September 23, 2019
By Eric Barker
A bad year for anglers got even worse Friday, when the Idaho Fish and Game Commission voted to close steelhead fishing in the Clearwater River basin and on a short section of the Snake River near Lewiston.
In a unanimous vote, commissioners approved a proposal by the Idaho Department of Fish and Game designed to ensure as many B-run steelhead as possible reach the hatcheries they are bound for on the Clearwater River. Even with the closure, fisheries managers estimate they will fall well short of hatchery spawning goals, perhaps by as much as 50 percent.
“That is the concern,” said Lance Hebdon, anadromous fish manager for the department.

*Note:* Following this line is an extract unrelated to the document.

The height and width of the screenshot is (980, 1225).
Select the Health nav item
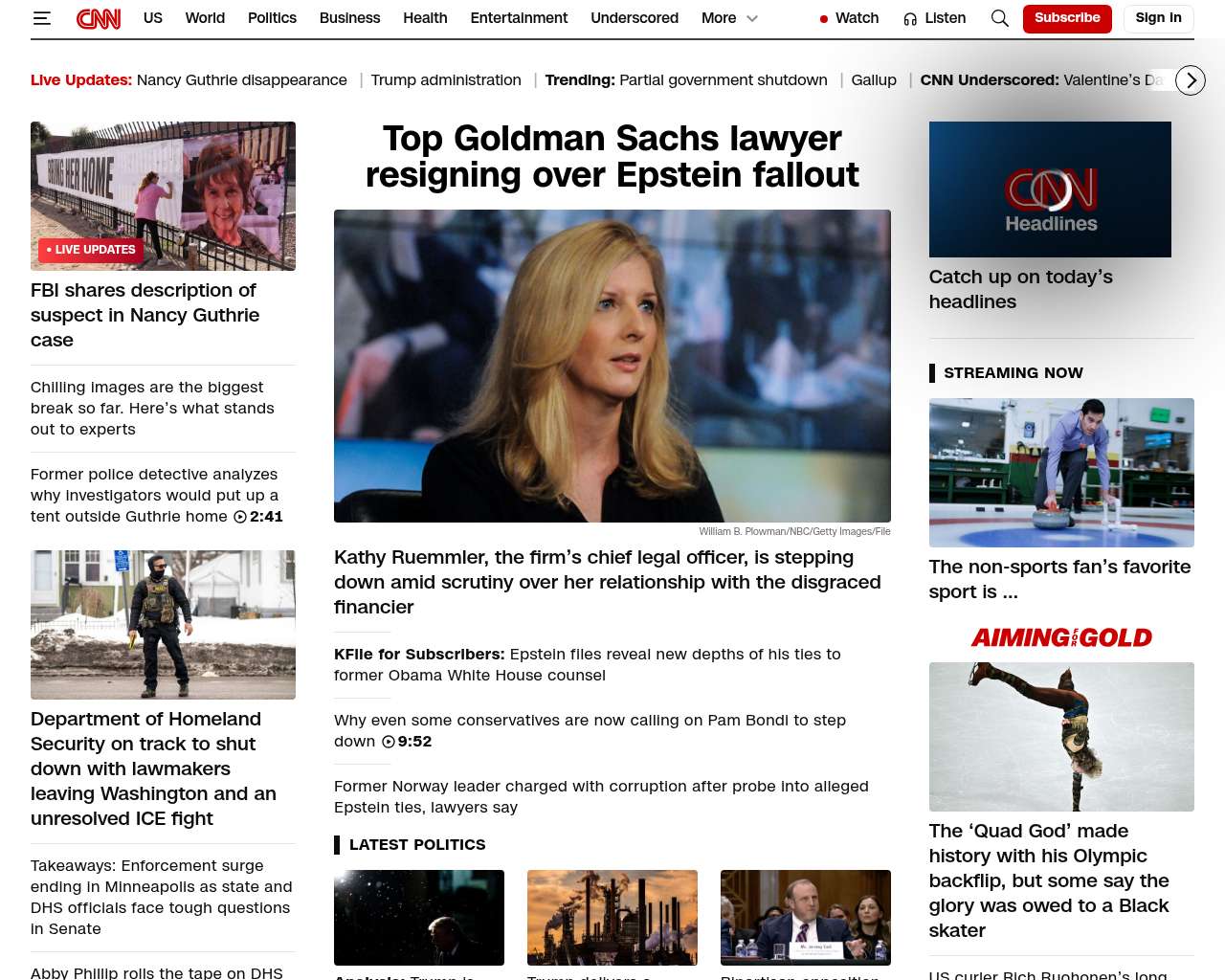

The closure of the Clearwater River and its North, South and Middle forks and the Snake River from the Idaho/Washington state line at Lewiston to the Couse Creek boat ramp south of Asotin will take effect at midnight Sept. 29, at which time anglers won’t be allowed to target steelhead, even on a catch-and-release basis.
The unprecedented move is sending shock waves through the angling community that was already stung by this year’s terrible spring chinook run and an awful return of A-run steelhead bound for the Snake, Salmon and Grande Ronde rivers. It’s the third disappointing year in a row for the return of both salmon and steelhead to the Snake River basin.
During a public comment period of a meeting of Gov. Brad Little’s Salmon Working Group on Friday, fishing guide Jason Schultz said those who make their living off of the fish are worried. He implored the group to do whatever it can to help the fish.
“We are all scared, we don’t know which direction this is going to take us,” Schultz said. “Those of us who rely on income from Idaho salmon and steelhead are absolutely screwed. We don’t know what to do.”
Many guides and anglers will flock to rivers in Idaho, Washington and Oregon that remain open to steelhead fishing. But those places are likely to be crowded.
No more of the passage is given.